To me, the for-profit system of education is endemic of a kind of educational desperation where students, not wanting the burden of too many courses or loan debt are attempting to achieve some kind of balance within their lives. I feel their pain; more so, I feel their frustration when they try to shop that degree and turn it into a high paying job. Many of the for-profit “Universities” have failed after just a few relatively short years and part of the problem is that the diplomas (if the students stay that long) are almost without value. It is not the same as “being there.”

It is easy for those of us who went through the educational process many years ago to tell students and their parents to dig in, and roll up their sleeves. However, according to federal data college tuitions have risen nearly 550 percent since 1985; in case no one has noticed, the economy has been struggling and sputtering along for quite some time. How are people caught in the middle supposed to maintain in this state of inflation? The truth is, they can’t.

The need for an ethical examination of education

There have been numerous conversations centered on the issue of free or very low cost community college tuition programs.
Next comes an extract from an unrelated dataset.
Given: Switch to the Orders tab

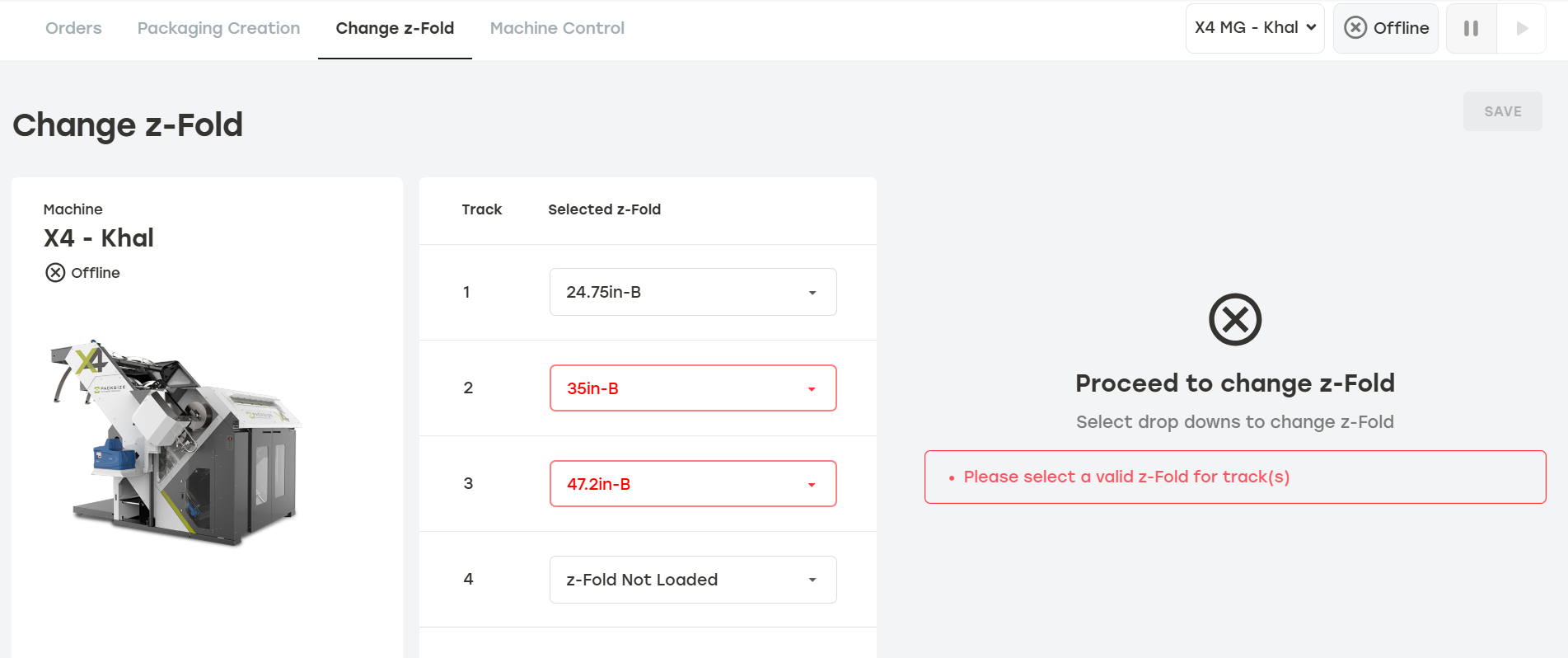Looking at the screenshot, I should [73, 28].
These talks inevitably rattle around the halls of Congress and invariably are deemed too pie-in-the-sky expensive or impractical or difficult to administer. The part of this conversation that bothers me is that the same bureaucracy that tells us a community college program can’t work, is the very same group of lawmakers who oversee billions of dollars’ worth of federal programs with massive amounts of waste.

Week after week we blog about governmental waste and corruption. Within the past month alone, I wrote about government workers who had unpaid federal income taxes for the past year amounting to more than $3.5 billion! I have friends within the many government agencies who have confided about failed programs within their “alphabet soup” of organizations. I regularly speak in front of local, regional and state groups about good ethics, and at virtually every meeting someone confides how much taxpayer money is lost due to mis-management.

No one, least of all me, is suggesting that free or very low cost tuition should equal a free-ride. If anything, a community college program can be very rigorous with high expectations and very high standards. Nevertheless, we must create a playing field where one of our most valuable assets, the education of young minds is allowed to flourish.

If the economy is stalled, the best thing to get it un-stalled, is to nurture minds into creating new businesses, technologies and institutions. That will not happen unless we examine how our local, regional, state and federal bureaucracies are spending the money we taxpayers are giving them. If we are able as a country to examine “government waste” and to enable its diversion into absorbing educational costs, we will all be the richer.

To make this happen will require an honest and open dialog, and a deep examination of government ethics.